RIEMERGE DALLA SABBIA UN FRAMMENTO DELLA DIGA SETTECENTESCA DISTRUTTA NEL CANALE DI SABAUDIA
Poco dopo la metà di luglio, dalla sabbia della spiaggetta di Torre Paola, alla base occidentale del promontorio dei Circeo, in Comune di Sabaudia, è riemerso un frammento del passato monumentale di questa splendida area. Si tratta di un pezzo della epigrafe che ornava e documentava la grande diga che i papi del Settecento fecero costruire sul canale di navigazione romano che dal mare di Torre Paola conduce al lago omonimo, adagiato lungo la moderna città. La diga serviva a frangere l’ impeto dei marosi e impedire che essi si riversassero con tutta la loro forza nello stretto canale, minandone alla base le forti banchine dell’ antico porto romano, e mettendo a repentaglio la miracolosa stabilità e l’ incredibile equilibrio che nei secoli ha tenuto ferma al suo posto la montagna di sabbia e di duna che si alza ai lati dello stesso canale. Se la duna cedesse, essa si riverserebbe e colmerebbe il canale, interrompendo il ricambio vitale dell acqua di mare e del meraviglioso bacino interno. Per contro, la diga, vista dalla parte interna, fa da barriera al defluire indistinto delle acque lacustri nel mare. Un tempo solo per impedire una evasione dei pesci che vi si allevavano nella Azienda Vallicola del Lago di Paola; oggi (anzi, ieri) per proteggere lo specchio lacustre.

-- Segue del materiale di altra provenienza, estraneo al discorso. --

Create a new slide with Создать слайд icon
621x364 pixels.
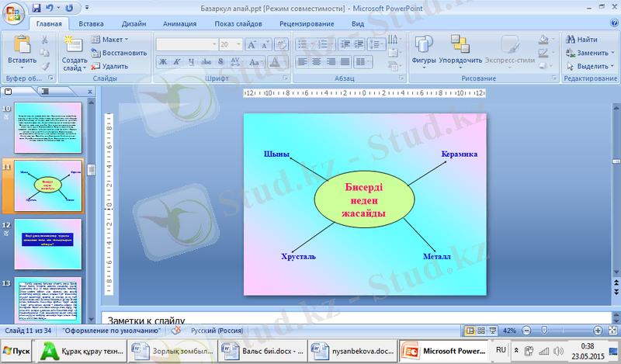pos(75,45)
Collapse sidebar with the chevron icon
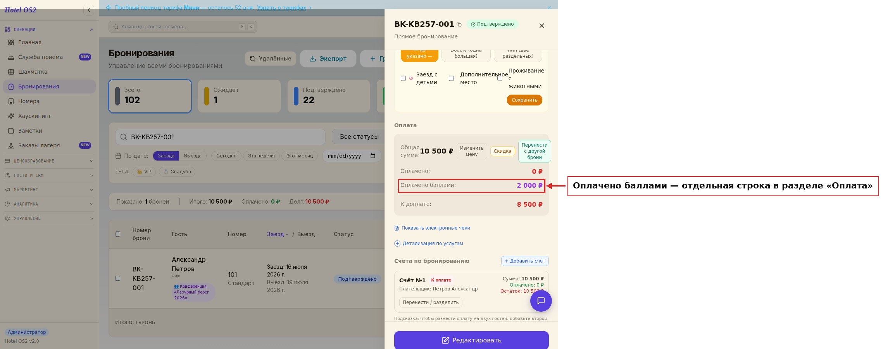Viewport: 888px width, 349px height. click(x=89, y=10)
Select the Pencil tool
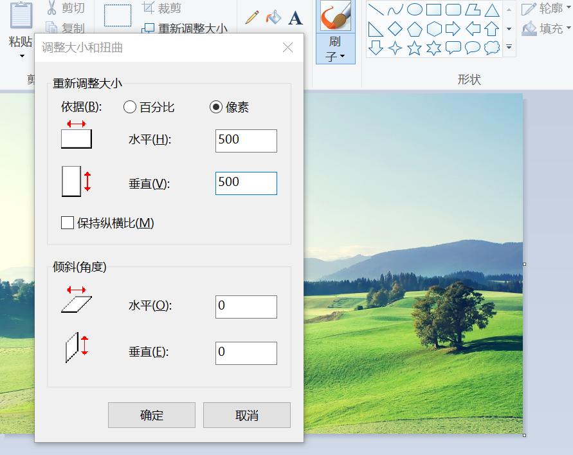 point(251,17)
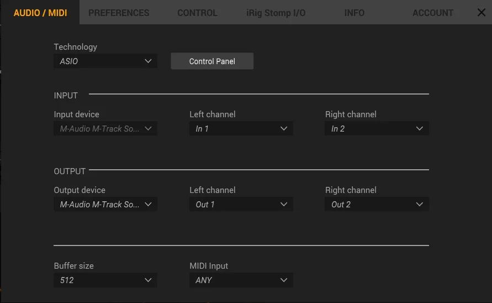Image resolution: width=492 pixels, height=303 pixels.
Task: Click the Technology dropdown chevron arrow
Action: 148,61
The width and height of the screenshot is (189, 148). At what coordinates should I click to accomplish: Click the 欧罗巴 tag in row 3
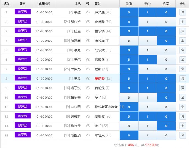22,31
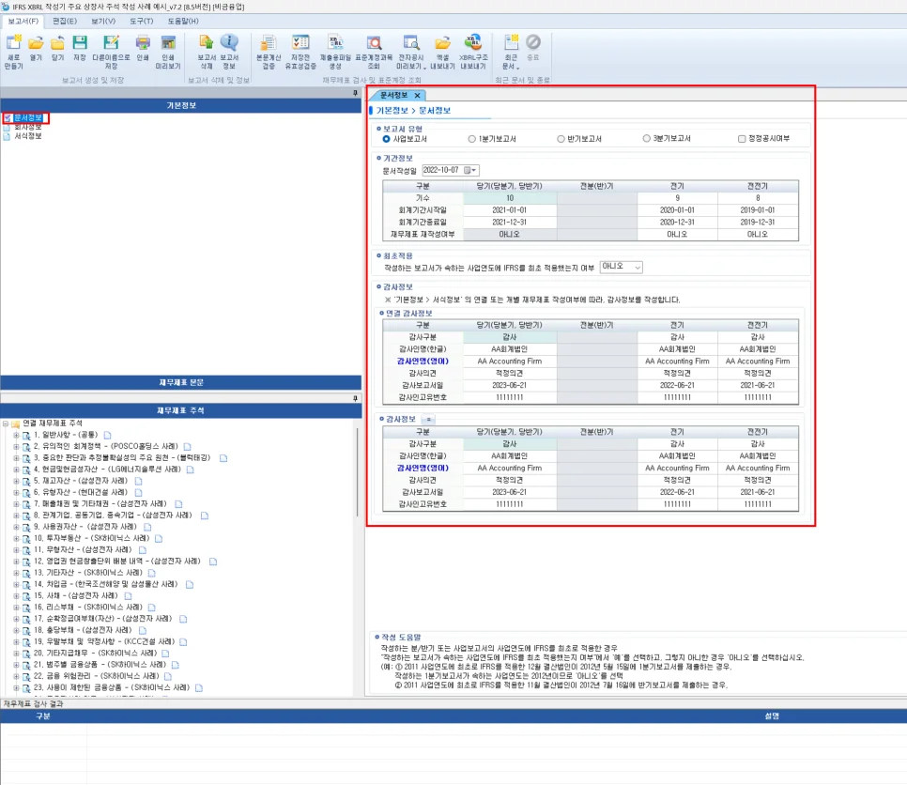This screenshot has height=785, width=907.
Task: Open the 문서작성일 date picker dropdown
Action: click(473, 170)
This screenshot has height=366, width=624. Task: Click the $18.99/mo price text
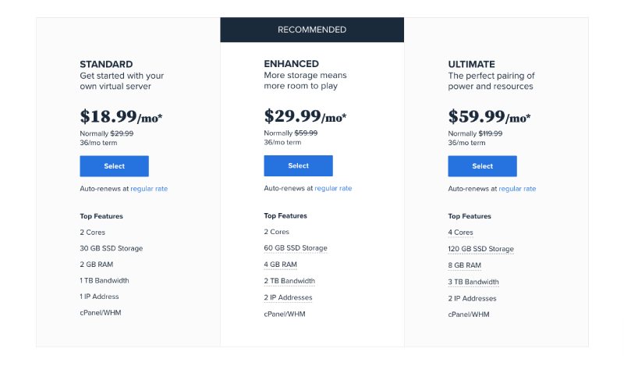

Due volte dal Settecento la diga è stata violata: durante l occupazione nazista della Pianura Pontina dopo l’ armistizio dell’ 8 settembre, e quello fu un mero atto di teppismo bellico e di vandalismo ignorante, perché far saltare in aria quella diga non procurava alcun vantaggio al progetto di allagamento messo in atto dalle truppe per frenare l avanzata alleata. La seconda volta è stato negli anni Novanta del Novecento, quando uno dei proprietari del lago, con un colpo di mano notturno, demolì la diga (nel frattempo ricostruita con i fondi della Cassa per il Mezzogiorno) allo scopo di eliminare un ostacolo alla navigabilità del canale e alla portualizzazione del lago. Nessuno ha imposto al demolitore la ricostruzione del monumento.
Come si accennava, la grande epigrafe dedicatoria apposta nel Settecento a ricordo e a spiegazione della erezione dell opera, volò in pezzi e nessuno si preoccupò, dati i tempi di guerra, di tentarne un recupero, neppure quando fu riedificata la diga. Quel frammento riemerso dalla sabbia appartiene a quella epigrafe, e ne costituisce preziosa testimonianza. E’ stato recuperato e ci si augura che possa figurare nel Museo del Mare e della Costa di Sabaudia.